### TEXTAUSZUG
━━━━━━━━━━━━━━━━━━━━

»Wenn deine Arbeit 99 Prozent deines Lebens ausmacht, dann verstehst du entweder dein Handwerk nicht oder dein übriges Leben ist total aus dem Gleichgewicht geraten. Und das ist kein Grund, stolz zu sein.«
JÉRÔME JARRE
TW/FB/SC/YT: @jeromejarre
JÉRÔME JARRE hat mit 19 sein Betriebswirtschaftsstudium abgebrochen und ging nach China. Nachdem er mit sechs Start-ups gescheitert war, fokussierte er seine Energie auf den Durchbruch in den sozialen Medien. Zwölf Monate später waren seine Videos über Glück und den Umgang mit Ängsten 1,5 Milliarden Mal aufgerufen worden, was ihn zum Pionier der mobilen Videobranche machte. 2013 fungierte Jérôme als Mitgründer der ersten mobilen Werbeagentur mit Gary Vaynerchuk (Seite 238 ) und beriet manche der größten Unternehmen der Welt, indem er Influencer mit Marken zusammenbrachte. Nachdem er lokale Nichtregierungsorganisationen in aller Welt unterstützt hatte, vereinte Jérôme 2017 50 der größten mobilen Influencer zur LOVE ARMY, die 2,7 Millionen US-Dollar aufbrachte, um die Folgen der Dürre in Somalia zu lindern. Jeder Cent davon kam Menschen direkt vor Ort zugute.
Welches Buch (welche Bücher) verschenkst du am liebsten? Warum? Welche ein bis drei Bücher haben dein Leben am stärksten beeinflusst?
Propaganda von Edward Bernays und die Dokumentation The Century of the Self . Dieses Buch hat mir die Augen für die Marketingindustrie geöffnet – zu einer Zeit, als ich darin blind meine Aufgabe erfüllt habe. Edward Bernays ist im Grunde der Urvater der gesamten Marketingwelt, der Papst aller Marketing-Gurus und Werbeagenturen. Ihn faszinierte Ende des letzten Jahrhunderts, was Hitlers Helfer geschaffen hatten – nämlich eine allumfassende Illusion, eine »Propaganda«, an die Millionen von Menschen in Europa glaubten. Da zog er nach New York und versuchte, dieselbe Methode im Geschäft anzuwenden. Und weil der Begriff »Propaganda« so negativ besetzt ist, prägte er dafür die Bezeichnung »Public Relations« und gründete die erste PR-Agentur Amerikas.

━━━━━━━━━━━━━━━━━━━━

### AUFGABEN DIESER ÜBUNG
a. Wofür brachte die LOVE ARMY laut dem Textauszug 2,7 Millionen US-Dollar auf?
b. Schreibe aus dem Textauszug die Stelle von „Welches Buch (welche“ bis einschließlich „erste PR-Agentur Amerikas.“ wortgetreu ab.

### VORLIEGENDE ANGABEN

━━━━━━━━━━━━━━━━━━━━

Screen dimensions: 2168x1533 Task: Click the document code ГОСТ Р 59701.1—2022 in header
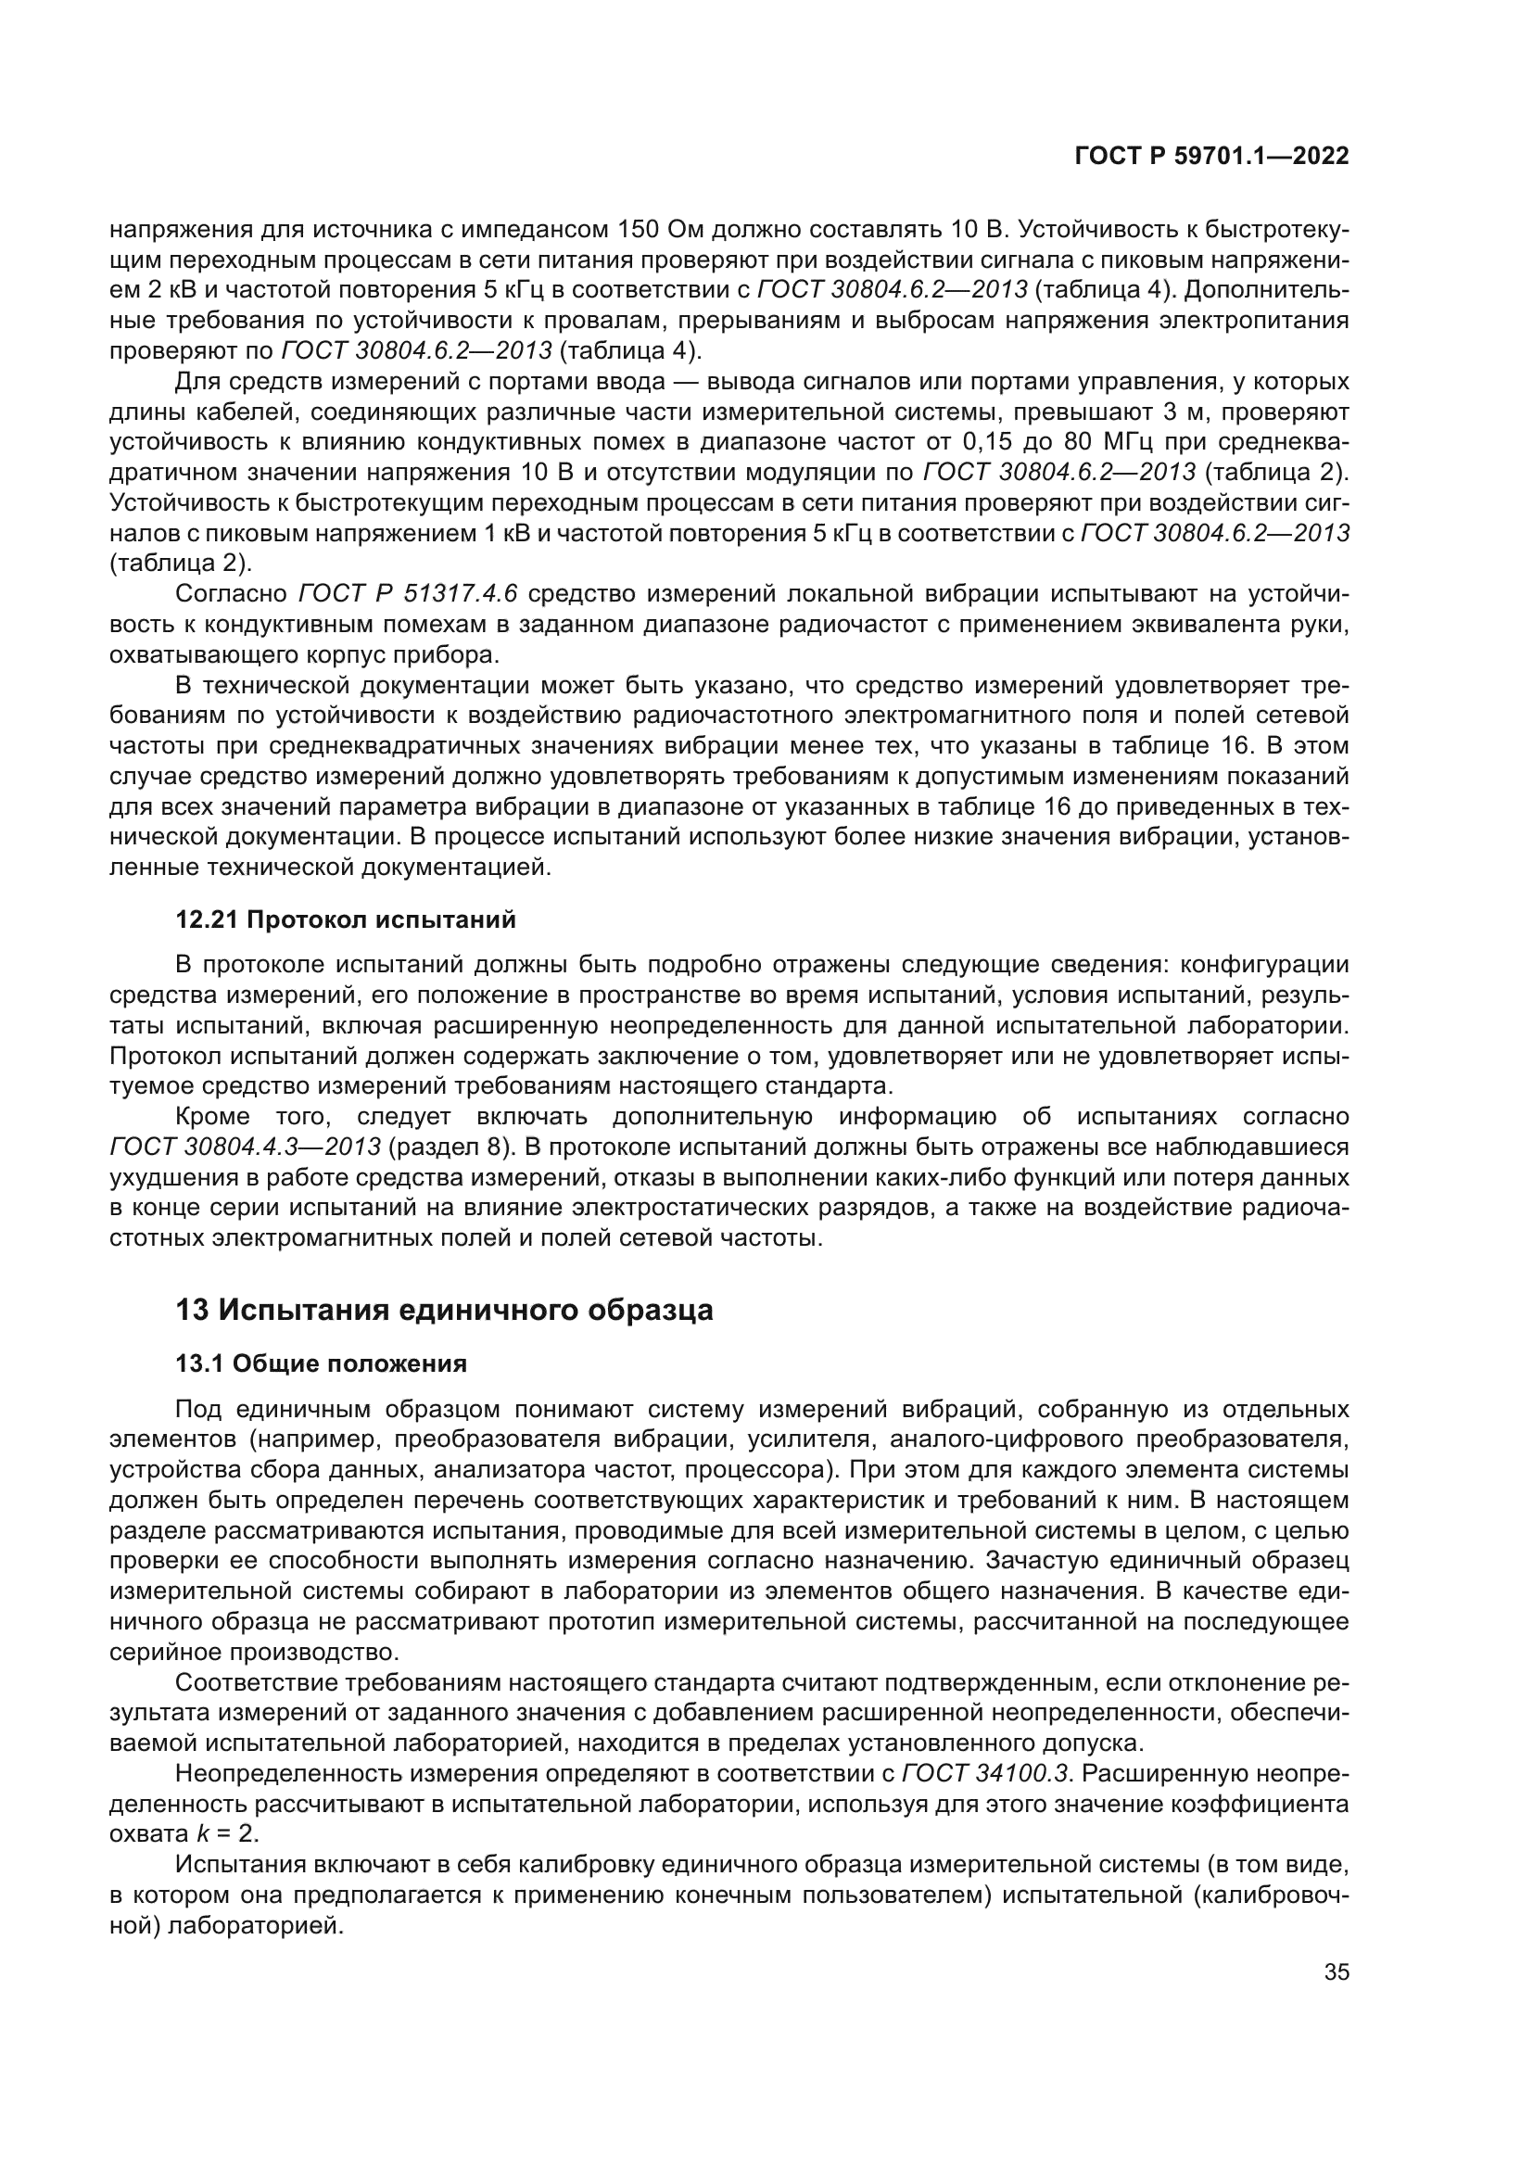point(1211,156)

━━━━━━━━━━━━━━━━━━━━

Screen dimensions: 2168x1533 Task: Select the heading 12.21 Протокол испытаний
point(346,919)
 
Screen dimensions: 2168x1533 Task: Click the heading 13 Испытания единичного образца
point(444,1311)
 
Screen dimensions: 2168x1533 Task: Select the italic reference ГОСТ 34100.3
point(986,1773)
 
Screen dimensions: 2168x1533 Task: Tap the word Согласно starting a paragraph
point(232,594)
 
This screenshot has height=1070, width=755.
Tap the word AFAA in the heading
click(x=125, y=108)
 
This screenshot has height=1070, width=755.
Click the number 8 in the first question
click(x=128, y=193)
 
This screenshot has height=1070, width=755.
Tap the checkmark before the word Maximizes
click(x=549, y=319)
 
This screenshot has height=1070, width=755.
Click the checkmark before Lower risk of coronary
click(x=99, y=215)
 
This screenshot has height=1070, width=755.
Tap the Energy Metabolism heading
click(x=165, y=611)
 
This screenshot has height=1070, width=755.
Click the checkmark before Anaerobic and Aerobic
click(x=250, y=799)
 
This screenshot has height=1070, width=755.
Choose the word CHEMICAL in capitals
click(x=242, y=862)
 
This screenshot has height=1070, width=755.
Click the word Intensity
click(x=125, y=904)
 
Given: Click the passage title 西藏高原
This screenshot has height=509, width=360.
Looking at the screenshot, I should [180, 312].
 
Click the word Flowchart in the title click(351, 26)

━━━━━━━━━━━━━━━━━━━━

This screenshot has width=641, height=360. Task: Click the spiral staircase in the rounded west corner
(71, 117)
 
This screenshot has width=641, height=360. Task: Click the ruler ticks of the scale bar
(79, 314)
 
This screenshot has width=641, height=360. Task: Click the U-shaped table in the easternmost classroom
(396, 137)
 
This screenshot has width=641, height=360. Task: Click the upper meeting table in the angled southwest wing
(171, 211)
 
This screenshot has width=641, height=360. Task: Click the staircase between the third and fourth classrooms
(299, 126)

━━━━━━━━━━━━━━━━━━━━

### ANTWORTEN
a. Um die Folgen der Dürre in Somalia zu lindern.

b.
Welches Buch (welche Bücher) verschenkst du am liebsten? Warum? Welche ein bis drei Bücher haben dein Leben am stärksten beeinflusst?
Propaganda von Edward Bernays und die Dokumentation The Century of the Self . Dieses Buch hat mir die Augen für die Marketingindustrie geöffnet – zu einer Zeit, als ich darin blind meine Aufgabe erfüllt habe. Edward Bernays ist im Grunde der Urvater der gesamten Marketingwelt, der Papst aller Marketing-Gurus und Werbeagenturen. Ihn faszinierte Ende des letzten Jahrhunderts, was Hitlers Helfer geschaffen hatten – nämlich eine allumfassende Illusion, eine »Propaganda«, an die Millionen von Menschen in Europa glaubten. Da zog er nach New York und versuchte, dieselbe Methode im Geschäft anzuwenden. Und weil der Begriff »Propaganda« so negativ besetzt ist, prägte er dafür die Bezeichnung »Public Relations« und gründete die erste PR-Agentur Amerikas.